Wine Wholesalers and Lawmakers Are Playing Chicken With Amazon
I watched a committee hearing last week that heard testimony concerning the proposal in New Jersey to lift the production cap that currently prohibits large, out-of-state wineries from shipping wine to New Jersey consumers. It isn’t likely to pass this year, but it eventually will.
In the course of the hearing, various folks giving testimony assured members of the committee that, “no!”, this bill would not allow out-of-state retailers to ship wine into New Jersey. That soothed the concerns of many of the committee members as well as the New Jersey wholesalers and retailers listening in like I was.
Despite their claims that bans on wine shipments from out-of-state retailers are meant only to “protect the health and safety” of consumers, everyone knows the bans are meant to protect a state’s own retailers from competition. This tactic won’t, in the end, protect retailers from competition. In fact, this tactic will go a long way toward determining their demise.
I remember when the concern about Amazon’s growth was that it was putting small, independent booksellers out of business. That concern seems almost quaint today. Well, it doesn’t seem quaint to the former bookstore owners who occasionally stroll by the site of their former book store and go in to get a pumpkin latte. Nonetheless, it’s true that the juggernaut that is Amazon has long ago moved past books and gone on to destroy any number of other industries that once produced many independent sellers.
But wine selling has largely escaped the unsatiable appetite that is Amazon. So, why do I get the feeling that the middleman booze wholesalers who feed inventory to America’s independent wine retailers understand that the primary impact of their opposition to interstate retailer shipping is to put retailers at a distinct disadvantage when Amazon does set its sights on wine?
Besides the multi-chain wine retailers and grocery stores, who benefit from the demise of independent wine retailers? Well, imagine a wholesale tier that sells the same amount of wine, but sells that same amount of wine to half the number of retailer accounts. It means fewer trucks, fewer employees, less expense on fuel and much higher profits.

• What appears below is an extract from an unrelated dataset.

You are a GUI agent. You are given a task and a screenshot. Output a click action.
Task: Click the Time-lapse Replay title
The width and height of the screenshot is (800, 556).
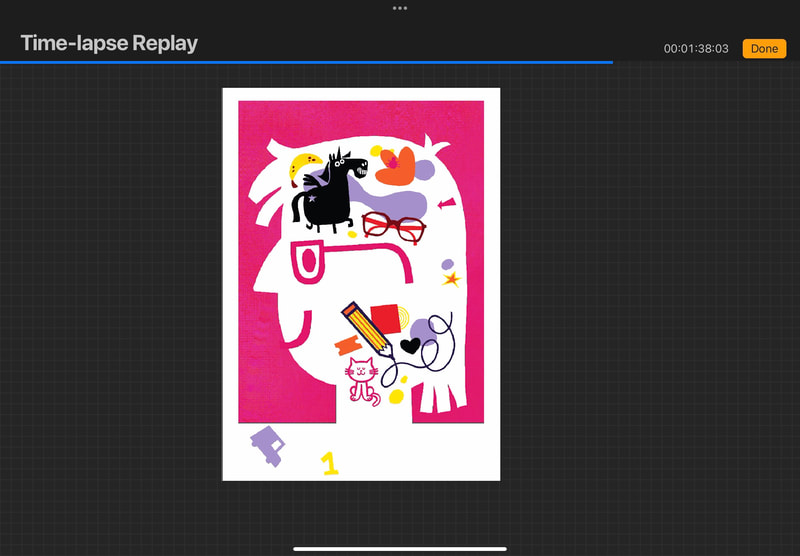click(109, 43)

Here’s what you need to know. Amazon isn’t waiting for the law on interstate wine retailer shipping to change to get into the business of wine shipping. Amazon doesn’t support the liberalization of those laws. They could service the entire country right now through their Whole Foods retail wine licenses. Using a single website (AmazonWine.com), Amazon could serve up consumers in nearly any state the wines their local Whole Foods has access to via local wholesalers, then simply ship those wine INTRAstate, escaping the current bans on INTERstate shipping. This way they serve practically the entirety of American wine drinkers with one website and 40+ state-based wine retail licenses.
Independent wine retailers don’t have stores and retail licenses in every state. The bans on interstate wine retailer shipping would relegate most of these retailers to shipping to customers in their own state and only a few others. Meanwhile, the AmazonWine site can serve the entire country. Does anyone believe that with the power of Amazon marketing and logistics they would not dismantle and destroy vast numbers of now profitable independent wine retailers? Does anyone believe wine wholesalers would lament this outcome one bit when it would only increase their profits?

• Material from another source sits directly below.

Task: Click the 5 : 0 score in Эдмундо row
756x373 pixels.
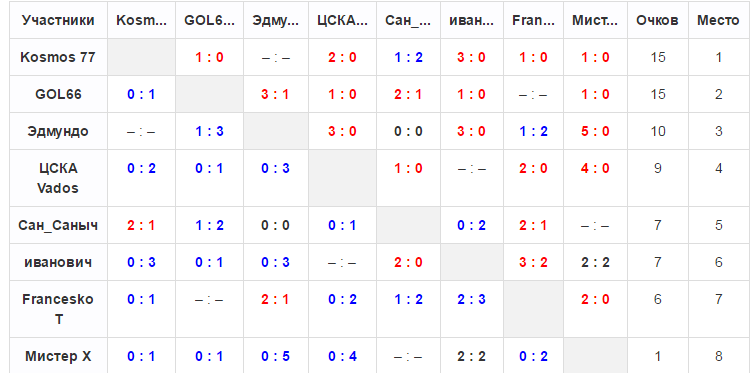Action: [x=595, y=132]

If lawmakers really want to protect their independent wine stores from competition, they need to start thinking about how they can help open up all the U.S. states for those retailers to sell and ship into. Without that ability, the wine retailers lawmakers hope to protect by restricting competition will pave the way for the elimination of those same retailers by limiting their ability to compete.
But the health and safety of their constituents will be protected. So, I guess there is that.

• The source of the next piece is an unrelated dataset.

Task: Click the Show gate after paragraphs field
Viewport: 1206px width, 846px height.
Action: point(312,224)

But the American booze wholesaler really needs to think things through. Consider that Amazon is in the process of creating a huge freight delivery capability that rivals FedEx and UPS. Consider that it is only a matter of time before courts tell those states that currently allow their own producers they may sell directly to retailers while out-of-state producers may not that this form of discrimination is unconstitutional. What happens when producers decide they want to sell directly to Amazon. It’s not like Amazon prefers to buy their inventory from wholesalers. And what happens when Amazon announces that it will be purchasing most its wine inventory directly from producers? What are the wholesalers going to do? Try to convince lawmakers in each state that producers of wine should have their self-distribution rights revoked? That’s not going to go over very well when the folks with dirt under their nails and wine stains on their jeans gather at the state capitol to oppose the move.
Wholesalers and lawmakers think they have been playing the long game by banning interstate shipments of wine from retailers. It’s not a long game. It’s a game of chicken and they are playing it with Amazon. Ask The Little Bookstore On the Corner how that game went.